Yep Roc serves up a Robyn Hitchcock feast, buffet-style

Reflecting on the now-routine practice of record labels releasing old albums with bonus material, British singer/songwriter Robyn Hitchcock says, "Graham Greene didn't have to keep coming up with bonus tracks every time they reprinted the book Brighton Rock."

It's a good point. But if Hitchcock harbors any reservations about bonus tracks, you certainly wouldn't be able to tell from the 50-plus extra songs included on I Wanna Go Backwards, the new five-disc box set that presents three of his key albums restored and expanded, an additional two discs' worth of b-sides, outtakes, home demos, and (as if that weren't enough) a fourth album via free download. And, though Hitchcock's comments hint that bonus tracks threaten the integrity of the albums in their original form, Backwards hardly qualifies as a cheap or uncalled-for grab for money you've already spent.

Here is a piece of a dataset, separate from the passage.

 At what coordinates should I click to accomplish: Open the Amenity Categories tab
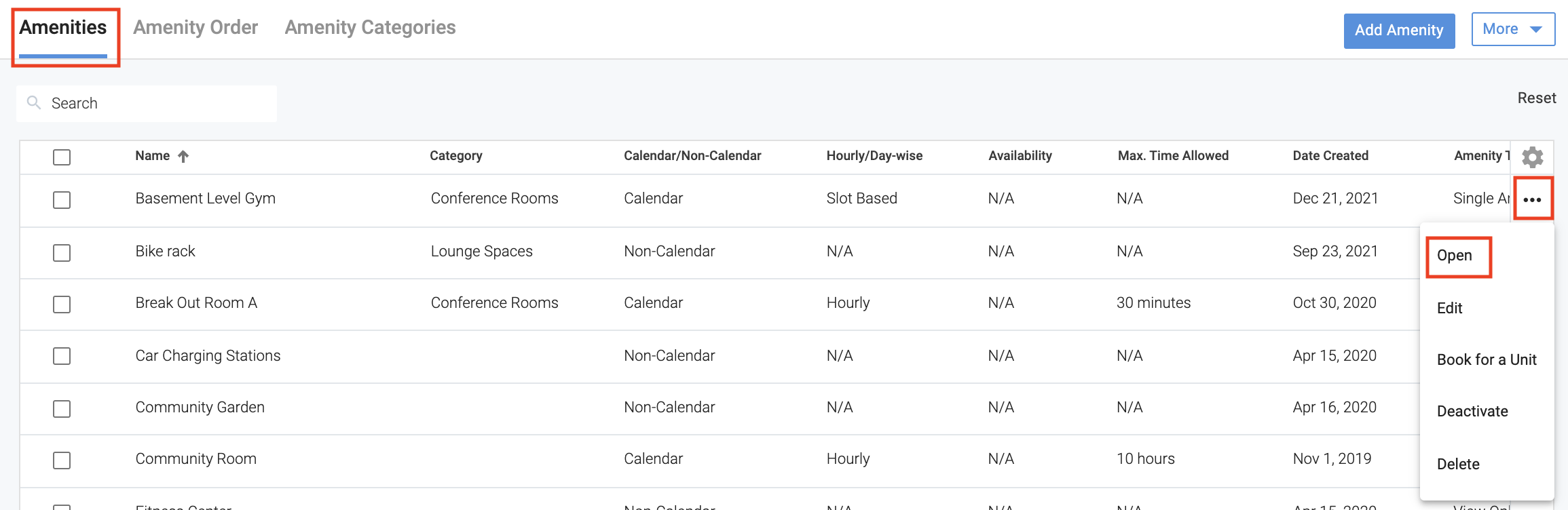pos(370,28)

One would be hard-pressed, in fact, to find an artist as worthy, with a catalog as ripe for reexamination, as Hitchcock — even though this material has been revisited once already by Rhino. Strangely enough, the Rhino reissues of these albums — Hitchcock's 1981 solo debut Black Snake Diamond Role, 1984's I Often Dream of Trains, and Eye from 1990 — came with different bonus material, which should rile collectors and completists and confuse neophyte fans. Still, throughout the hundred or so songs here, including 20 previously unreleased, not to mention the downloadable sophomore album, 1982's Groovy Decay, and two songs from 1986's Invisible Hitchcock, it becomes strikingly clear: It's just too damned convenient for Hitchcock to have been filed under "psychedelic folk" in the music history books.

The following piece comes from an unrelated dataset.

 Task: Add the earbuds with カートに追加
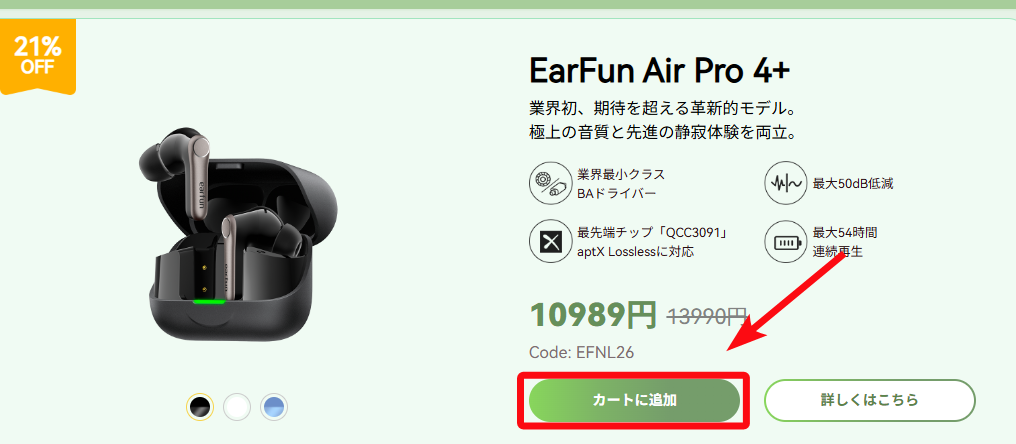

In truth, Hitchcock's work encompasses a much, much broader span. On the first album alone, before you even get to the bonus stuff, he straddles new wave, pop, rock, psychedelic, and folk and strains them all through a warped sensibility that's unmistakably his own in spite of easy comparisons. "I Watch the Cars," for example, sounds like an art-damaged, swaggering version of "Strobe Light" by the B-52's rubbing up on the dance floor with the early, punkish Police number "Dead End Job." Meanwhile, "Do Policemen Sing" sounds like a more sinister, atmospheric cousin of Bowie's "Fame," in a tense, dark-alley faceoff with Agents of Fortune-era Blue Öyster Cult. And "Out of the Picture" recalls the melodic harmonizing of the Byrds. But Hitchcock shepherds all these elements toward his own, singular vision. Perhaps most important, Hitchcock's work evokes its original time and place, the vibe of his straining the 1960s through the lens of Margaret Thatcher's frustrated England in the 1980s, yet sounds startlingly fresh and universal. In hindsight, Hitchcock achieves an impossibly agile balance in that his infamous quirkiness doesn't sound forced or pretentious and never overwhelms the music. How many artists can we claim that about?